(Stored items)
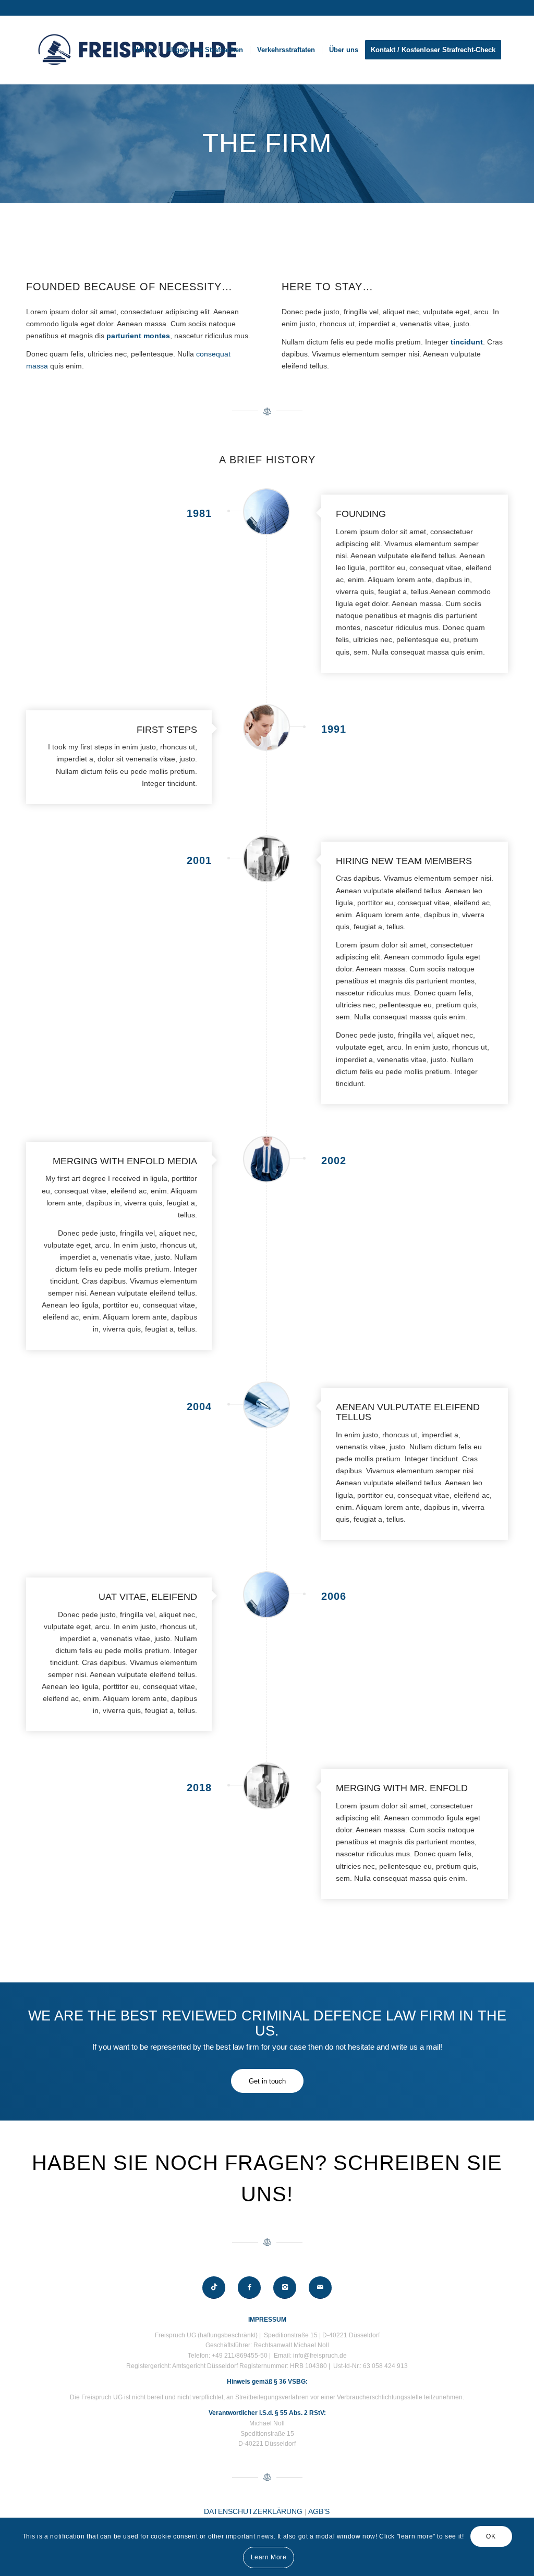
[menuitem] (143, 50)
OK (490, 2536)
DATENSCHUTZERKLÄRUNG (253, 2511)
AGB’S (318, 2511)
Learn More (269, 2557)
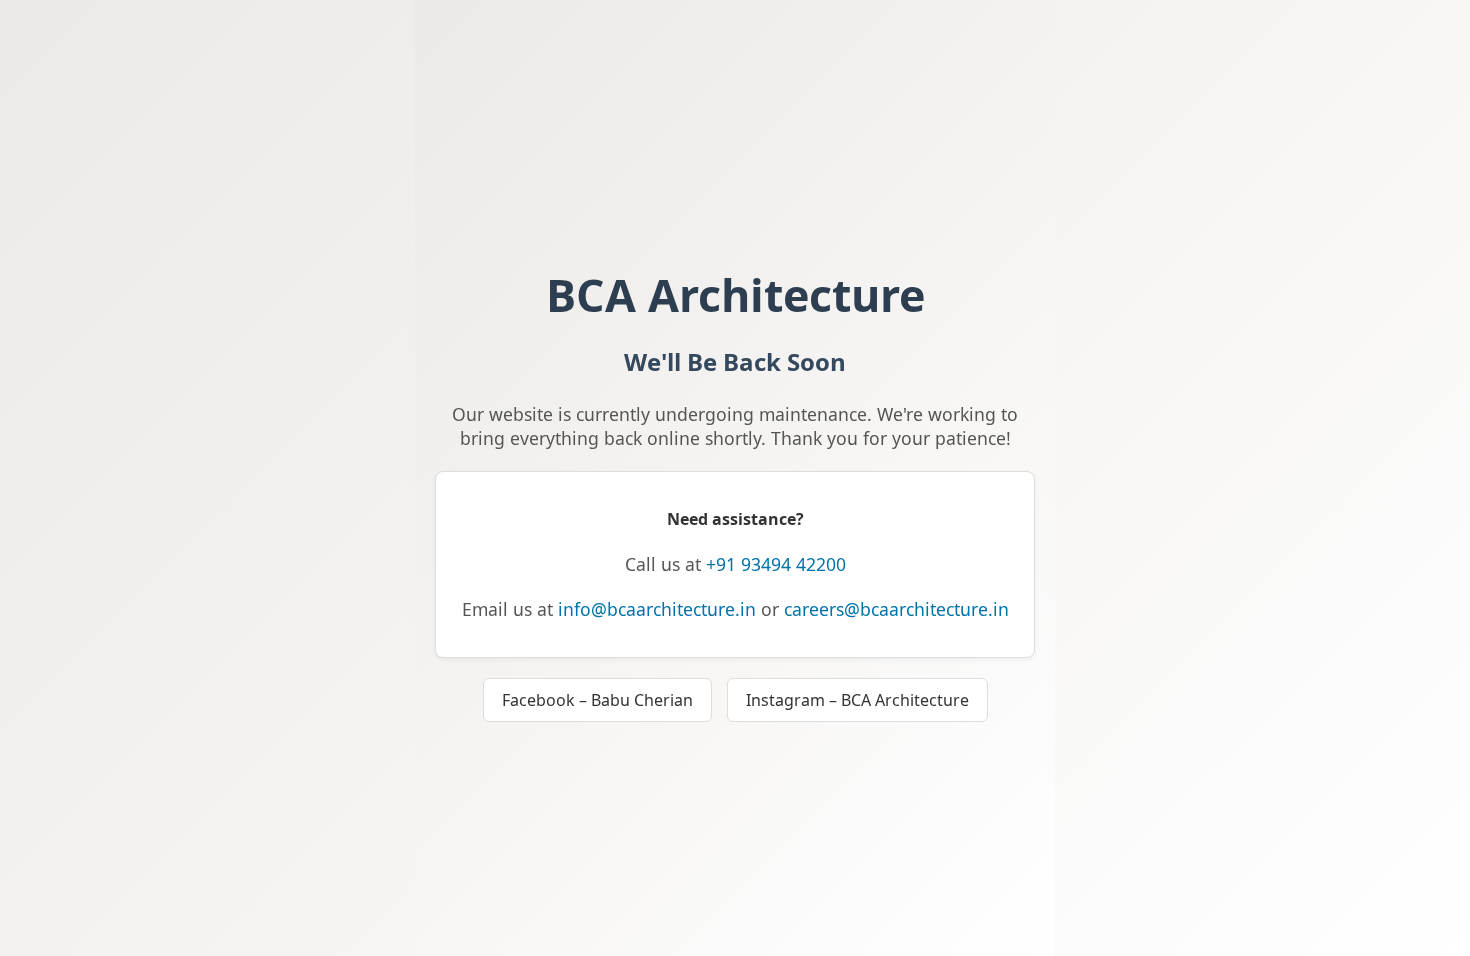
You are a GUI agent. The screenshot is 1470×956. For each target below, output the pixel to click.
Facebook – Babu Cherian (597, 700)
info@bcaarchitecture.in (657, 609)
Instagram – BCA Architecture (857, 700)
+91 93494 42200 (776, 564)
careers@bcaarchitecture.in (896, 609)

Exercise — Among the entries above, find every line holding "bcaarchitecture" and copy it.

Finished task —
info@bcaarchitecture.in (657, 609)
careers@bcaarchitecture.in (896, 609)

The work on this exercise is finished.